EXTRACT:

>>>>>

A good sign: The Braves are changing pitching coaches

Atlanta Braves general manager Alex Anthopoulos gives manager Brian Snitker a pat on the back before Game 1 of the National League Division Series on Thursday, Oct 4, 2018, in Los Angeles.

Credit: ccompton@ajc.com

Credit: ccompton@ajc.com

Atlanta Braves general manager Alex Anthopoulos gives manager Brian Snitker a pat on the back before Game 1 of the National League Division Series on Thursday, Oct 4, 2018, in Los Angeles.

The team that won its division by eight games and finished fifth among National League clubs in ERA has dumped its pitching coach. That was the big news from a state-of-the-offseason briefing at SunTrust Park on Monday. (Well, that and manager Brian Snitker's new two-year deal with a club option for a third season, but we all knew that was coming.)

The parting with Chuck Hernandez sends a clear message: We may have gotten good, but we’re not good enough. The decision, general manager Alex Anthopoulos said, “emanated from me. I left it up to Snit entirely. I expressed some things from a directional standpoint. This is more of a directional thing – where we want to take the program, what we’re doing.”

Said Snitker: “We hadn’t had any discussions (regarding Hernandez) prior to Friday. I’ve been in that seat before. When change was made after we won the division in ’13, I was the guy.”

Snitker was then Fredi Gonzalez’s third-base coach. He was told, he said, that the organization wanted an outfield/baserunning coach. He accepted reassignment as manager of Triple-A Gwinnett. Today he’s the presumptive choice as NL manager of the year. Funny how things work out.

<<<<<

TASK INSTRUCTIONS:
[a] According to the article, what new contract did Brian Snitker receive?
[b] Quote the article word for word, starting at "The team that" and ending at "that was coming.)".
Rely only on the article to complete the work.

(Entries from a dataset)
>>>>>

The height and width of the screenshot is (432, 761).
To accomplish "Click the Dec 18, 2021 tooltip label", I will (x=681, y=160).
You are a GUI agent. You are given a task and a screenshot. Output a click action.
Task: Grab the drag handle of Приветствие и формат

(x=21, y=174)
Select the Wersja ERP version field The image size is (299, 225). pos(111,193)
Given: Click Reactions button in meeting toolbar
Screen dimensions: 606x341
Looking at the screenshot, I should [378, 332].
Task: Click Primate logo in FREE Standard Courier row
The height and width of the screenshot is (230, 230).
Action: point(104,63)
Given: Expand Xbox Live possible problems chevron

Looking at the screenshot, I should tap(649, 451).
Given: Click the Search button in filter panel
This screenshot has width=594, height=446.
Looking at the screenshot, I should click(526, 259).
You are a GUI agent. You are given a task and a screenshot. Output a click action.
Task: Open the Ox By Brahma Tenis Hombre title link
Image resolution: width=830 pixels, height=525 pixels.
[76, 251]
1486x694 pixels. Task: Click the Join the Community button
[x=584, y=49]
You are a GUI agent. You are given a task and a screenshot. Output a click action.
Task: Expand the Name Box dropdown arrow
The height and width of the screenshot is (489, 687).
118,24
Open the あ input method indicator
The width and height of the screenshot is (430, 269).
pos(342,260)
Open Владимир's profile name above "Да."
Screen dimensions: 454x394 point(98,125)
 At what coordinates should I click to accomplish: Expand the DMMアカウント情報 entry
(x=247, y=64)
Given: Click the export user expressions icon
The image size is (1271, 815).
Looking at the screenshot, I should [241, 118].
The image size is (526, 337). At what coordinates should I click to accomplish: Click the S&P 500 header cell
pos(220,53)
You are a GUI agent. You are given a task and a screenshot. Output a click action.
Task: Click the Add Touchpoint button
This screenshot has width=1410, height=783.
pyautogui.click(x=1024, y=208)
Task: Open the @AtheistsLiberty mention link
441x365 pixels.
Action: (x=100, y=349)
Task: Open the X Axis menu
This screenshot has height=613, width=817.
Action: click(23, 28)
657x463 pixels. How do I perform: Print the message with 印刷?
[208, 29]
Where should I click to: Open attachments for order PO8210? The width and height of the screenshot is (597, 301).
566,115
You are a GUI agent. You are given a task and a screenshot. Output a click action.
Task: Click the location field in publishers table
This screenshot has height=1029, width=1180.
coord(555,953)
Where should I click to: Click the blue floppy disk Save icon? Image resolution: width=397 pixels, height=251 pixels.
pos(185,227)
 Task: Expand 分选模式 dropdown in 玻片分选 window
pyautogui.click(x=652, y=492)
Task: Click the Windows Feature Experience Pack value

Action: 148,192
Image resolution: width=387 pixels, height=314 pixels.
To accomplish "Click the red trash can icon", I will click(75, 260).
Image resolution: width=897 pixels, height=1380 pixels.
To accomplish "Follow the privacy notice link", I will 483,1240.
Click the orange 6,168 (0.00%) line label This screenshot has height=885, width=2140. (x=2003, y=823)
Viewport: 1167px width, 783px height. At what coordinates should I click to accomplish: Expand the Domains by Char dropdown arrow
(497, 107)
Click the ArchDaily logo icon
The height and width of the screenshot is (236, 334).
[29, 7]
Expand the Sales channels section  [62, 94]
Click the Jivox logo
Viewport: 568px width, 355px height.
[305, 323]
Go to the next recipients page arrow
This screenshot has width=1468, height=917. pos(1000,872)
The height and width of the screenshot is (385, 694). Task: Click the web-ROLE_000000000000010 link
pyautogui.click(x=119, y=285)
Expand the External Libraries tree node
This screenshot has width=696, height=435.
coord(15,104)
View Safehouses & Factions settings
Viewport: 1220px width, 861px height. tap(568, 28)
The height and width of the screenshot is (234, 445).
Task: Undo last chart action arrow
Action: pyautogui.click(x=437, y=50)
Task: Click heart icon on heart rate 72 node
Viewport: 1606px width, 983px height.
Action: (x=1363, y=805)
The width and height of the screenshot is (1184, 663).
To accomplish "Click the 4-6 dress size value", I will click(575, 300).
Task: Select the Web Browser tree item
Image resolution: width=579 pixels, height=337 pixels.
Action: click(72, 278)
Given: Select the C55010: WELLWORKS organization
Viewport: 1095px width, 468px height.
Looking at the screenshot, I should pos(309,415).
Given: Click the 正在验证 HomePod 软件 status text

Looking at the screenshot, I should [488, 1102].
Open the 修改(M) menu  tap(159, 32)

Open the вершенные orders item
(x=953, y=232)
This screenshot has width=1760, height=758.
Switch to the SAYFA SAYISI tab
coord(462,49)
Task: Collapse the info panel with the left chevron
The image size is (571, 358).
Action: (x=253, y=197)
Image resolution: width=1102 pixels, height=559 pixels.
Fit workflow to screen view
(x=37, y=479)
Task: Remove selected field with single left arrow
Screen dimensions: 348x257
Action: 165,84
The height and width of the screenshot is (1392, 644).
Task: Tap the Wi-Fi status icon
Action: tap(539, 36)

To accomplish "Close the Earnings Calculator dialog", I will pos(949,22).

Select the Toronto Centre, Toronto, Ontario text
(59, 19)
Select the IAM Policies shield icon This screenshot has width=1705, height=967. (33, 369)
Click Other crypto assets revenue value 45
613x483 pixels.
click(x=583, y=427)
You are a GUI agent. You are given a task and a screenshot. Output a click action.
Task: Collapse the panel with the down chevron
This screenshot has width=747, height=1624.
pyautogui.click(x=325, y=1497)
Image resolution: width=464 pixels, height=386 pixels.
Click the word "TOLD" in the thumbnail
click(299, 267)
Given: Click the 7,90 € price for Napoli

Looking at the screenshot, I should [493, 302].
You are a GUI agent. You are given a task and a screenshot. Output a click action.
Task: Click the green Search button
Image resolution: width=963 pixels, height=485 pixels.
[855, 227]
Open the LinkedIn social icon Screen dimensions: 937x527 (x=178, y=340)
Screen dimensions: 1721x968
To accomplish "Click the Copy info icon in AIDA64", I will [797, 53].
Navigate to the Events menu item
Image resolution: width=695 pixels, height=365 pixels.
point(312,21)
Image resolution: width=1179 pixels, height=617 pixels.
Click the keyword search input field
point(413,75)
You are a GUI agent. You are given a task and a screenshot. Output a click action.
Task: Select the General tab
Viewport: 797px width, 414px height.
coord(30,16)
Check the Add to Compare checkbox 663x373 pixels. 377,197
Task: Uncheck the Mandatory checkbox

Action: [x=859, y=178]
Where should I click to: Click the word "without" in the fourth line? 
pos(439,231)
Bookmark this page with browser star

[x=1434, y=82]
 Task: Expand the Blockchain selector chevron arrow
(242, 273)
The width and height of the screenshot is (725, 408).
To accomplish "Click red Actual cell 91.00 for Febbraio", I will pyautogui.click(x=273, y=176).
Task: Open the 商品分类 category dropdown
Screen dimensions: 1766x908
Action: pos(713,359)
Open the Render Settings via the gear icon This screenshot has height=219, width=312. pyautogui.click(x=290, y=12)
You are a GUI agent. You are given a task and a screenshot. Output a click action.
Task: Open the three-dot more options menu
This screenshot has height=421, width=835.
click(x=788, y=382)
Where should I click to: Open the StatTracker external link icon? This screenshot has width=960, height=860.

<<<<<

TASK-BY-TASK RESULTS:
[a] A new two-year deal with a club option for a third season.

[b]
The team that won its division by eight games and finished fifth among National League clubs in ERA has dumped its pitching coach. That was the big news from a state-of-the-offseason briefing at SunTrust Park on Monday. (Well, that and manager Brian Snitker's new two-year deal with a club option for a third season, but we all knew that was coming.)